Seeing the innovation of Indian companies and interacting with researchers and scholars at the Indian Institute of Science enabled the students to reflect more deeply upon the country’s rich cultural diversity and some of its environmental, political, population, and social challenges. They expressed appreciation for locally devised, practical approaches to vexing problems.
The diversity of the WSU group and frequent sharing of insights contributed much to the students’ experience, they said.
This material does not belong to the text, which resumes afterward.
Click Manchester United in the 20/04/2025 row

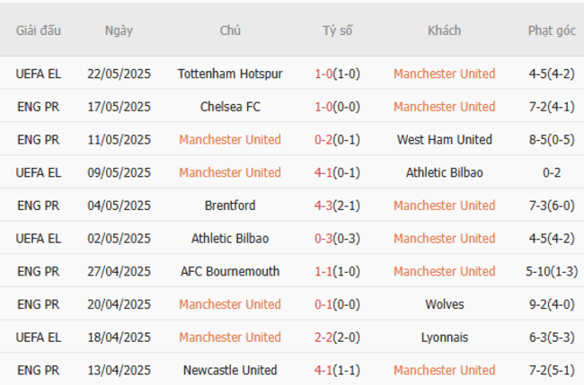click(x=230, y=304)
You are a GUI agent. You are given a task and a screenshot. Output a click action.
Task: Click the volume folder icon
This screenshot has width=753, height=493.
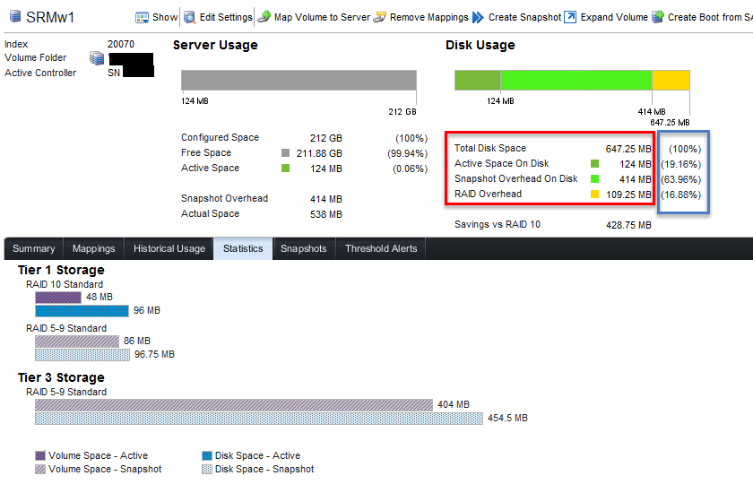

Every evening after dinner, the group talked about their various personal, disciplinary, and cultural perspectives on the day’s activities.
“I feel so incredibly fortunate to have had the opportunity to engage in lengthy discussions with students with strong economics and engineering backgrounds [and with] students from other countries who openly characterized their own cultural contexts,” said environmental science graduate student Amber Heckelman. “By bringing together a diverse group of extraordinary individuals, this program prompted equally extraordinary discussions to unfold,” Amber said.
Civil engineering student Matthew Barner agreed. “The cultural knowledge gained while in India motivated me to further expand my cultural awareness to become an even more effective member of our global society,” he said.
Participants in this unique spring break program hope to inspire all Cougs to go global, said Christine Oakley, International Programs director of global learning and affiliated clinical associate professor of sociology.
Members of CAS who were part of the Innovation in India project include undergraduate students Lara Heersema (zoology) and Natasha Clayborn and Genet Yadetta (psychology); graduate students Amber Heckelman and Melanie Thornton (environmental science); and faculty members Laurie Nelson (psychology) and Christine Oakley (sociology).
About Orlin Reinbold
A third-generation Cougar, Orlin Reinbold was raised on a farm in Davenport, Wash., growing wheat, cattle, and grass seed. His grandfather started one of the first reclamation grass seed companies in 1945 to supply farmers with grass seed for soil conservation.
Reinbold graduated from WSU in 1973 with a bachelor’s degree in agriculture and his teaching certification. After leaving Pullman, he taught Horticulture in Vancouver, Wash. Later in his career he managed a large greenhouse operation in Spokane.
He eventually returned to the family farm and grass seed business, and, after taking ownership, developed the regional grass seed business into a leading national and international grass seed company.
Reinbold currently owns Landmark Turf and Native Seed in Spokane, Arkansas Valley Seed in Denver, and Chesapeake Valley Seed in Maryland.